Le 16 mars 2000, un vigile non armé, Patrick Dorismond, est abattu lors d’une bagarre à l’extérieur d’un bar de Manhattan par Anthony Vasquez, un policier en civil de la brigade des stups. Verdict ? Acquittement. Et silence de HRW. Le 25 novembre 2006, Sean Bell est tué par balle la veille de son mariage sur le parking d’une discothèque du Queens. Trois policiers furent contraints de quitter la police, mais à l’issue de leur procès, en 2008, le verdict sera toujours le même ainsi que l’attitude de HRW…
Seuls deux policiers new-yorkais ont fait de la prison pour des faits de ce type : Justin Volpe, qui, en 1997, avait été reconnu coupable de tortures sur l’immigrant haïtien Abner Louima et l’officier Francis Livoti, qui, le 22 décembre 1994, étrangla de ses mains un certain Anthony Baez – pour avoir malencontreusement lancé un ballon sur le capot de sa voiture… Ils furent respectivement condamnés à trente et sept ans et demi de prison. Quant à Louima, il a même obtenu de la municipalité de New York une indemnisation record de 8,75 millions USD.
Silence de HRW sur l’usage excessif de la force contre les noirs US
Le problème est partout le même mais lorsqu’il s’agit de la RDC, HRW crie haro sur le baudet. Il doit bien y avoir une raison à cette émotion trop sélective. Au terme d’une enquête de deux ans, le ministère US de la Justice a estimé que la police de Cleveland, dans l’Ohio, avait tendance à faire un usage excessif de la force contre les jeunes noirs. C’est dans cette ville que Tamir Rice, 12 ans, qui tenait dans les mains un pistolet factice, a été tué, en novembre, par le policier Tim Loehmann sans sommation.
Deux ans auparavant, dans une autre ville, il avait été jugé inapte au service en raison d’un fâcheux manque de sang-froid. En 2010 et 2011, à Miami, en Floride, sept noirs ont été tués en huit mois. Le ministère fédéral de la Justice évoque aussi un usage excessif de la force. Même chose à Albuquerque, au Nouveau-Mexique, où 23 noirs ont été flingués sans raison depuis quatre ans.

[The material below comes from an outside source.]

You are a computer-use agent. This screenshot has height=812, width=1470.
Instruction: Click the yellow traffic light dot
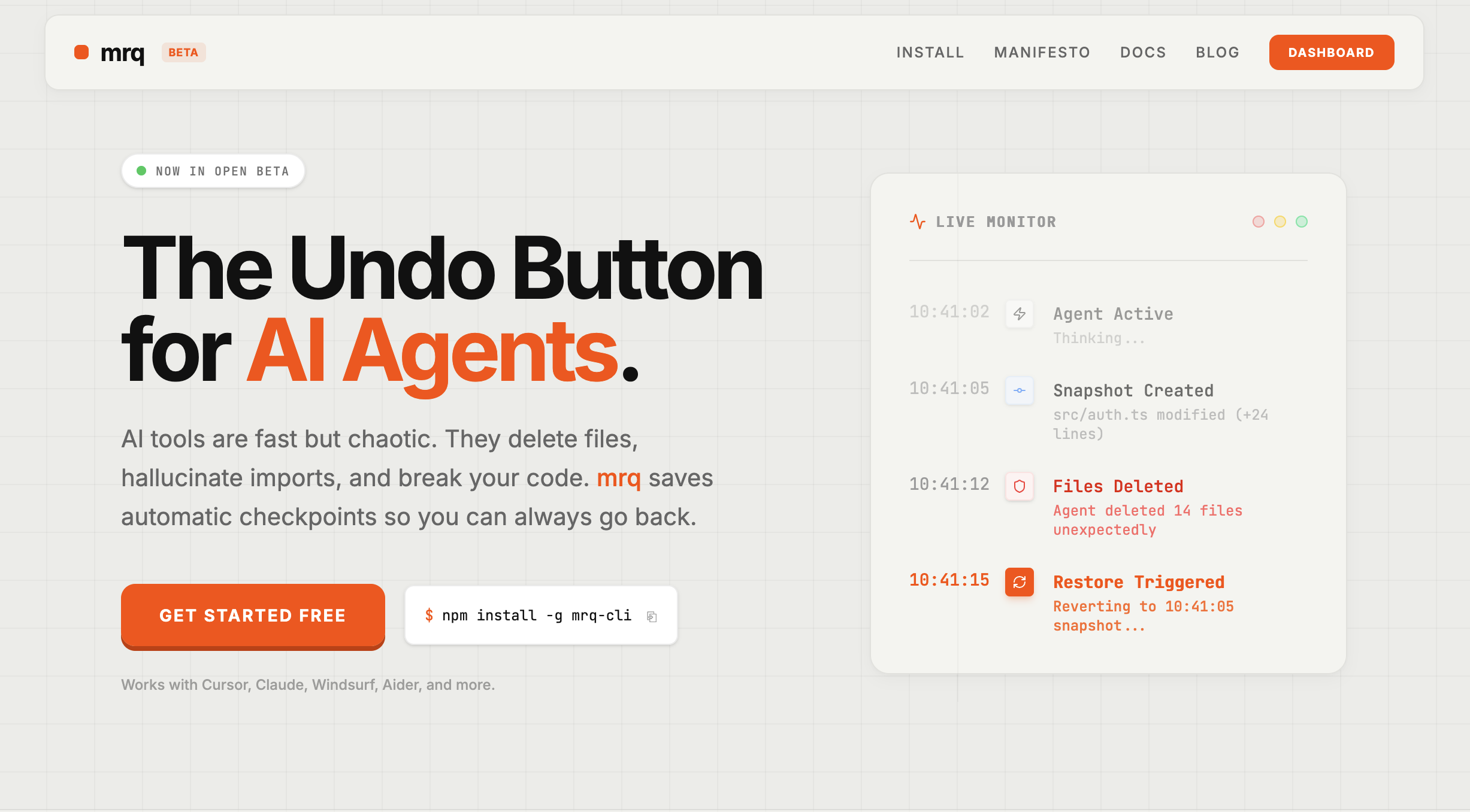(x=1280, y=222)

Depuis qu’un Africain-Américain, Eric Holder en l’occurrence, a été nommé procureur général des États-Unis, il y a cinq ans, une vingtaine de procédures ont été engagées contre des polices locales. Deux fois plus qu’au cours des cinq années précédentes. Ce même Holder n’hésite pas à poursuivre des policiers relaxés au niveau local. C’est ainsi que Darren Wilson fait l’objet d’une enquête fédérale afin qu’il soit établi s’il a violé les droits de Michael Brown.
Ce qui précède démontre que HRW reste à la solde des impérialistes qui n’ont en réalité aucune empathie pour les victimes congolaises tombées des suites des bavures policières ou des atrocités commises par les groupes armés à l’Est de la RDC.